Uraloğlu, koordinesi bakanlıkça gerçekleştirilen ve Avrupa’nın en büyük tekne imal yeri pozisyonuna gelecek olan İzmir Çaltılıdere tekne imal ve çekek yeri projesinin de tüm süratiyle devam ettiğini, Bartın Kurucaşile tekne imal yeri projesinin de hayata geçtiğini, faaliyetlerine başlandığına vurgu yaptı.

Ören tekne imal ve çekek yerinin 275 bin metrekare alan üzerinde, 16 hangarda, 32 kooperatif üyesi işletmeci ile tekne imal ve çekek faaliyeti yürüteceğine dikkati çeken Uraloğlu, “Bu alanda sağlanacak 4 bin kişilik istihdam bölge ve ülkemiz insanına ekmek kapısı olacaktır. Boyutlarına bağlı olarak yıllık 60 tekne üretimi yapılması planlanmaktadır. Yatçılığın kıymetli bir kesimi olan yat limanlarının ülkemizdeki durumuna da bakacak olursak 63 yat limanı ve yat yanaşma yerinde 25 bin 38 yat bağlama ve barınma kapasitesine sahibiz. Yapacağımız yatırımlarla bu kapasitenin çok daha üzerine çıkmayı planlamaktayız.” diye konuştu.

5 BİN TEKNE BAĞLAMA KAPASİTESİ

Ege Bölgesi’nde yeni yat limanları yapılması maksadıyla devam eden proje çalışmalarıyla 5 bin tekne bağlama kapasitesi elde edeceklerini aktaran Bakan Uraloğlu, yat limanlarının yanı sıra kruvaziyer gemiler için de Fethiye’de yeni bir liman yapılması hedefli proje çalışması sürdürdüklerini belirtti.

Amatör denizcilerin de özel teknelerinin bağlama ve barınma yeri için birçok talep geldiğini anımsatan Uraloğlu, bu kapsamda da yat limanı konsepti dışında, müsaade onay sürecini kısaltıp yatırım maliyetini düşürmek suretiyle tekne bağlama kapasitesini artırmayı amaçlayan çalışmaları paydaşlarla hayata geçirdiklerine dikkati çekti.

Koyların adil kullanılacağı, etraf dostu uygulamalar sayesinde kirliliğin önleneceği, kıyı kaynaklarının verimli kullanımının artacağı, düşük maliyet ile sosyo-ekonomik yarar sağlayacak bir yapı oluşturmayı hedefledikleri aktaran Uraloğlu, şöyle devam etti:

“Ulaştırma ve Altyapı Bakanlığı olarak denizciliğimizin daha da gelişmesi, denizlerimizden sağlanan imkanların artırılması, kaynaklarının iktisada kazandırılması için daha da aktif çalışacağız.

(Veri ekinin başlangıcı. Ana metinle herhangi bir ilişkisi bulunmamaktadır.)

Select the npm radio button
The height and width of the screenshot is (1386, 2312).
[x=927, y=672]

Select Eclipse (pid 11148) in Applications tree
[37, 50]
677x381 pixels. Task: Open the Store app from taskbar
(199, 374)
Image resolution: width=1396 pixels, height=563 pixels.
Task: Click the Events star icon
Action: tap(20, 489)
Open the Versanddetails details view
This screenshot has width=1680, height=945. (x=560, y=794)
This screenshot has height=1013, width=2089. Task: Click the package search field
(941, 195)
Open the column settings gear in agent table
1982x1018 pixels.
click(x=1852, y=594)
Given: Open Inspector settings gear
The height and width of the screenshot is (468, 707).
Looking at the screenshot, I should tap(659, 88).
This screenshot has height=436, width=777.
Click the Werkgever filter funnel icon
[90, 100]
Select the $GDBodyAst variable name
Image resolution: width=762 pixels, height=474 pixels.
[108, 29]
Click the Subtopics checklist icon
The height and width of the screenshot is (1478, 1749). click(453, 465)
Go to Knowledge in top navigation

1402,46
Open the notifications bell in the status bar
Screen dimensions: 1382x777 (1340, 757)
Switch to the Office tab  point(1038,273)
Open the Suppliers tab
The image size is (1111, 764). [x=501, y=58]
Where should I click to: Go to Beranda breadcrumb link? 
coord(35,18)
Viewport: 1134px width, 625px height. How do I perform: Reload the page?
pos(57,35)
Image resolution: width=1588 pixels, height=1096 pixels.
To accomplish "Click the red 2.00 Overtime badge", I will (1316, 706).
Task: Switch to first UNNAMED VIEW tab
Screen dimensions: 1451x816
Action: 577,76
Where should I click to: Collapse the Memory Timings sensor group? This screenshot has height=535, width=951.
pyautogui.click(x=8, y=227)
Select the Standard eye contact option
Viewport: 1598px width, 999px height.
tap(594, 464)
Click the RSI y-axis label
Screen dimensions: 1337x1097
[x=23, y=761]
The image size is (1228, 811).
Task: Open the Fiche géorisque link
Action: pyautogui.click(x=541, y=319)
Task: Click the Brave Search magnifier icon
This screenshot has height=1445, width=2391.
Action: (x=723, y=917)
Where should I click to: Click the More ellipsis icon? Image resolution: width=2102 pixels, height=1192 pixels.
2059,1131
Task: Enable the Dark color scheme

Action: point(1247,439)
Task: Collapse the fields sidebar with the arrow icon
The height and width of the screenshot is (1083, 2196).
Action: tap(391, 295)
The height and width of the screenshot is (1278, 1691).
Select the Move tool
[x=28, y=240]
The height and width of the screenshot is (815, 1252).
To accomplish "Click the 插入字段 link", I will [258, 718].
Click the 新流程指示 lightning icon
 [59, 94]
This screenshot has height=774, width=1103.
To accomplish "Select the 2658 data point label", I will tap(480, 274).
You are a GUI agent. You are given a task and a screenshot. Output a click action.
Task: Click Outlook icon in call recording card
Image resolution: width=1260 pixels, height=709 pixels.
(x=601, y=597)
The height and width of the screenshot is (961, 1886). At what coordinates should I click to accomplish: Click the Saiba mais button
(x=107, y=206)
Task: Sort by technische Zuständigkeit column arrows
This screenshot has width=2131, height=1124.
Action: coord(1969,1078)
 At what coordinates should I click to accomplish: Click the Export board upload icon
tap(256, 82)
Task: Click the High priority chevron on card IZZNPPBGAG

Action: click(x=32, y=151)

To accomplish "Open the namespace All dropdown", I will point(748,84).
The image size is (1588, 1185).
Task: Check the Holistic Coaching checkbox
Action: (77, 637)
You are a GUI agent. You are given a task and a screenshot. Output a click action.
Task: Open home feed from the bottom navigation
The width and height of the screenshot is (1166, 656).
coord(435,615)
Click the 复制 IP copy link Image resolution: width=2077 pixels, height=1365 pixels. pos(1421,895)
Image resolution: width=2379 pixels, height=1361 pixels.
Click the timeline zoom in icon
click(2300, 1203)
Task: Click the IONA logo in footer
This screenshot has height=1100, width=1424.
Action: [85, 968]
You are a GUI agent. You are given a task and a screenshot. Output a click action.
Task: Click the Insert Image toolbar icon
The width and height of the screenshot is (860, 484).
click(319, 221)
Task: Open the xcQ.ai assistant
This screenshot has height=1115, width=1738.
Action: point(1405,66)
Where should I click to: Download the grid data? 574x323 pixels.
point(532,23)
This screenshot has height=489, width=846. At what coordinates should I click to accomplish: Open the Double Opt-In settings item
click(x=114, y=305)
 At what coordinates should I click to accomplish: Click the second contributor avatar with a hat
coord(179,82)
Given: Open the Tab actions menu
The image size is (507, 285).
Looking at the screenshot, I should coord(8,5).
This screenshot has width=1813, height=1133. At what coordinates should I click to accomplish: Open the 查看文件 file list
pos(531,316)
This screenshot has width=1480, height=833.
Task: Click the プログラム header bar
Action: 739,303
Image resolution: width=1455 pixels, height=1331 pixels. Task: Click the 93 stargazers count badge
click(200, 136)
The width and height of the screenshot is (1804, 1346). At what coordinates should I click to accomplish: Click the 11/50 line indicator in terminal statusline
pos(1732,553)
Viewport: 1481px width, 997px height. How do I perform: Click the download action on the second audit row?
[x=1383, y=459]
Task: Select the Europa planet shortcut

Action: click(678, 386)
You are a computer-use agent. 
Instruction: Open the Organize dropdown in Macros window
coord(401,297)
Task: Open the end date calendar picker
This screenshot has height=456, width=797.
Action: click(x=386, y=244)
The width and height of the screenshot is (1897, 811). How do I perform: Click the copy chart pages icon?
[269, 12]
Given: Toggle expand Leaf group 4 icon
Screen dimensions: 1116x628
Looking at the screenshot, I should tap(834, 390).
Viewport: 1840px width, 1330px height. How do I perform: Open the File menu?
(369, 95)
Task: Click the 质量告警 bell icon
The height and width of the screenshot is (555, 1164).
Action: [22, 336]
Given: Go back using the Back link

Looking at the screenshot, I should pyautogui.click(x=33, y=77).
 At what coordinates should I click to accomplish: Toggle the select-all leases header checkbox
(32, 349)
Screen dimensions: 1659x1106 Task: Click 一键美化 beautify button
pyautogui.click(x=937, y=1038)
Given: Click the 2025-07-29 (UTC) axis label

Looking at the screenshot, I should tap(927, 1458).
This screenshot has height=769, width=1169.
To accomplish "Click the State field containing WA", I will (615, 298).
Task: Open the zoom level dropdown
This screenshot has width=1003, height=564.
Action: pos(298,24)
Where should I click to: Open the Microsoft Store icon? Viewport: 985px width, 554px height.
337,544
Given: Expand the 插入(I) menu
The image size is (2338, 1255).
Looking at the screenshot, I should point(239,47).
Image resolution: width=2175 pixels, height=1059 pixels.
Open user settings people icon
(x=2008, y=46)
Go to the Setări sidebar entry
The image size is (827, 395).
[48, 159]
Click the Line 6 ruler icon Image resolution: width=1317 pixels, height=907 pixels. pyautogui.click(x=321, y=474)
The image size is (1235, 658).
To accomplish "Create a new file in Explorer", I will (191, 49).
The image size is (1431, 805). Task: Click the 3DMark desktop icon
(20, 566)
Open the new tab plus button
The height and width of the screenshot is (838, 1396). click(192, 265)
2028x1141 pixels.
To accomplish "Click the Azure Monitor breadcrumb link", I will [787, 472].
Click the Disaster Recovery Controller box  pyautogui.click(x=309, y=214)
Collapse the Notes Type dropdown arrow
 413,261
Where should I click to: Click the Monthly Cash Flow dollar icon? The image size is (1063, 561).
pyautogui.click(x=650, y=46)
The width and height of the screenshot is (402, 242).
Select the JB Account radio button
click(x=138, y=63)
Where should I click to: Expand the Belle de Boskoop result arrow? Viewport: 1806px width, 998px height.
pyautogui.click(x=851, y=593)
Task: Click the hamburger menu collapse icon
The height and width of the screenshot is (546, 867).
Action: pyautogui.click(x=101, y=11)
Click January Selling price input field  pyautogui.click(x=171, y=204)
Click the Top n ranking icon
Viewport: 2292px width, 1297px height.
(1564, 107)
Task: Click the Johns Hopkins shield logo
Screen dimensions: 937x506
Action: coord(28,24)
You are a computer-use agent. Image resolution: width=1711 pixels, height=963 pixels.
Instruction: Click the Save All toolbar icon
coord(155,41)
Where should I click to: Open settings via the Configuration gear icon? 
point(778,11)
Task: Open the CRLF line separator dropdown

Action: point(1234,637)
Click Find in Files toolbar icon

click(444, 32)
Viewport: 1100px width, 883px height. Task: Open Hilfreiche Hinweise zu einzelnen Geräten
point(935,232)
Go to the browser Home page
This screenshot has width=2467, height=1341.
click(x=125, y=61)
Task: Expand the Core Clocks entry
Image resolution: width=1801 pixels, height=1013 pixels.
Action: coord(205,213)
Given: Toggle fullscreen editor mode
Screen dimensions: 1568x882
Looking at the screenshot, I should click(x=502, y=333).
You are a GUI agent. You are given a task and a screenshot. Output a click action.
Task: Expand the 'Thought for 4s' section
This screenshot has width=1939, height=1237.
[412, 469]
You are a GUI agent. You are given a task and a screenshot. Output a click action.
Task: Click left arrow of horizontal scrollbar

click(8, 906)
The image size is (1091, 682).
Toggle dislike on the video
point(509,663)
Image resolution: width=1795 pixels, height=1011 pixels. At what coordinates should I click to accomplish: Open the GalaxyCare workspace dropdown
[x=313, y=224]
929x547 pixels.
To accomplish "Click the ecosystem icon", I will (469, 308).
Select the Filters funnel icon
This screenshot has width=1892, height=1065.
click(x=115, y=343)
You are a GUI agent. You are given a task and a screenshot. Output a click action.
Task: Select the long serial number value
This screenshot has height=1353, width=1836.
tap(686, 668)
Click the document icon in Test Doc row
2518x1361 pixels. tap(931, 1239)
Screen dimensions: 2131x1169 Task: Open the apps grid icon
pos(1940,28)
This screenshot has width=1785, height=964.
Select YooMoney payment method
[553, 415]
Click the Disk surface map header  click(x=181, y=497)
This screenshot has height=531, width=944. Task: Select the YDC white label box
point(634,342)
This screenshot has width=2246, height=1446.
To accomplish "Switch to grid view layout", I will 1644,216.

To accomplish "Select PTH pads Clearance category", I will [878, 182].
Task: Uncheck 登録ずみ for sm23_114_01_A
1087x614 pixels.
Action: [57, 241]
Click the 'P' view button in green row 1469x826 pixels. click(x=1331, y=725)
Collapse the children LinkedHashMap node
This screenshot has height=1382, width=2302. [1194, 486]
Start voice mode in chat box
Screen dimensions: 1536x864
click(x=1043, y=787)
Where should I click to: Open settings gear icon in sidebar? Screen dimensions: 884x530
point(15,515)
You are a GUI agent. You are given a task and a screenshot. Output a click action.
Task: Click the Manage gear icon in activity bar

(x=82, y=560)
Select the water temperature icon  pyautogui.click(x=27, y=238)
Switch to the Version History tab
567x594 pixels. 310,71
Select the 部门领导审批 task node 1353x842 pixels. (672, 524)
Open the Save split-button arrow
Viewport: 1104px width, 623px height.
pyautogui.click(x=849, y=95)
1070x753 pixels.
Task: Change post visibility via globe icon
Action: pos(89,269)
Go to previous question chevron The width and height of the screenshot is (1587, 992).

Zira bizim için denizcilik yalnızca bir uğraş değil, kültürdür, güçtür. Denizlerimiz bizim ‘Mavi Vatan’ımızdır. Hepimiz çok yeterli biliyoruz ki, denizciliğimizin bugün geldiği pozisyon devletimizin denizciliğimize verdiği ehemmiyet ve kesimin paydaşları sayesindedir. Bütün bu olumlu gelişmelerin bir sonucu olarak geçtiğimiz hafta, Memleketler arası Denizcilik Örgütü (IMO) Kurul Üyeliği seçimlerinde, ülkemiz tarihinin en yüksek oyunu alarak üst üste 13. sefer seçildi. Tekrar kesimimiz için hoş bir gelişme de ‘Türk Loydu’. Milletlerarası Klas Kuruluşları Birliği’ne (IACS) üye oldu. Bu gelişme, Türk Loydu’nun Memleketler arası seviyede tesirini artırarak, Türk denizcilik dalının ve gemi endüstrisinin daha fazla kelam sahibi olmasına da katkı sağlayacaktır.”